1. Field of the Invention
The present invention relates generally to finite element models for crash test dummies and, more particularly, to a method of material modeling for crash test dummy finite element models.
2. Description of the Related Art
Automotive, aviation, and other vehicle manufacturers conduct a wide variety of collision testing to measure the effects of a collision on a vehicle and its occupants. Through collision testing, a vehicle manufacturer gains valuable information that can be used to improve the vehicle.
Collision testing often involves the use of anthropomorphic mannequins, better known as “crash test dummies.” During collision testing, an operator places a crash test dummy inside a vehicle, and the vehicle undergoes a simulated collision. The collision exposes the crash test dummy to high inertial loading, and sensors inside the crash test dummy, such as accelerometers, pressure gauges, and the like, generate electrical signals of data corresponding to the loading. Cables transmit these electrical signals of data to a data acquisition system (DAS) for subsequent processing. This data reveals information about the effects of the collision on the crash test dummy and can be correlated to the effects a similar collision would have on a human occupant.

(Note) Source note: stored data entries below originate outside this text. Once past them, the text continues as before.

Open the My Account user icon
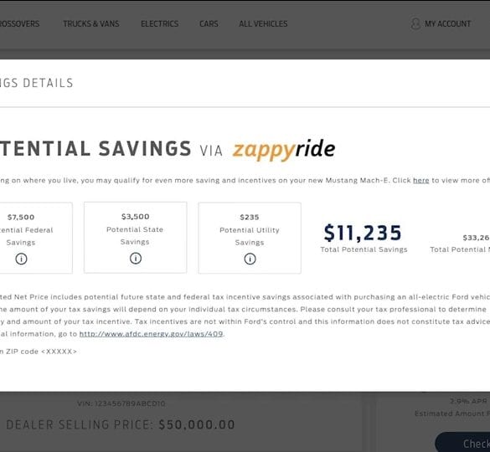 click(415, 23)
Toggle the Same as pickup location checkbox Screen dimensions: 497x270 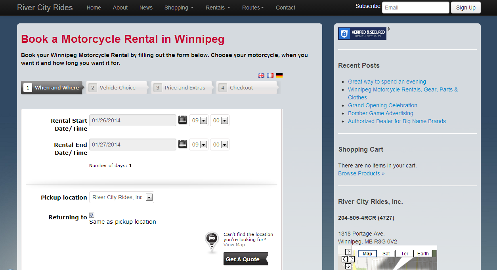(x=92, y=215)
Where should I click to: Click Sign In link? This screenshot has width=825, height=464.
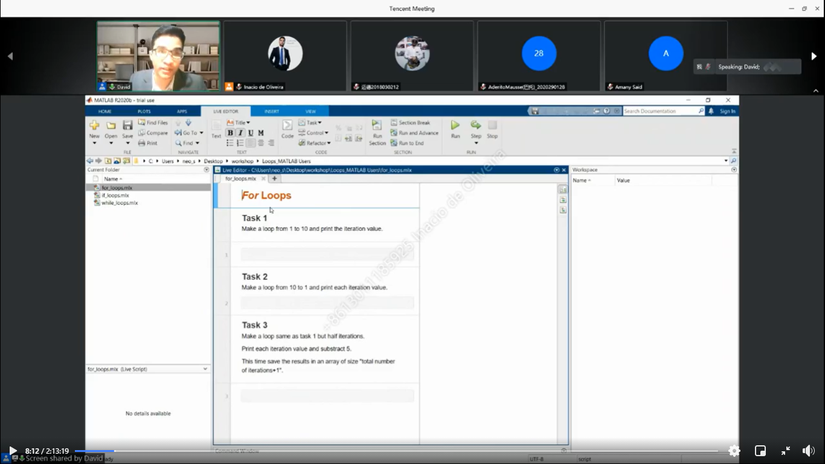click(x=727, y=111)
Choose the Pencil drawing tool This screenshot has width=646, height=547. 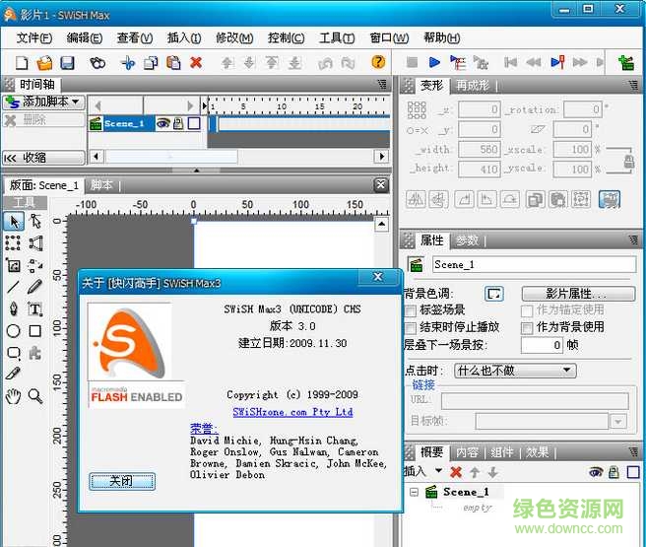pyautogui.click(x=35, y=287)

In any commercially available crash simulation softwares such as LS-DYNA, PAM-CRASH, and ABAQUS, users cannot handle J (relative volume). In these softwares, to make the material stiff or soft, the user scales up or down the stress-strain test curve, which disturbs the original test curve and is not efficient. In addition, the maximum number of parameters from these softwares is 3 or 4, which results in poor curve fitting because these softwares do not use Genetic Algorithm.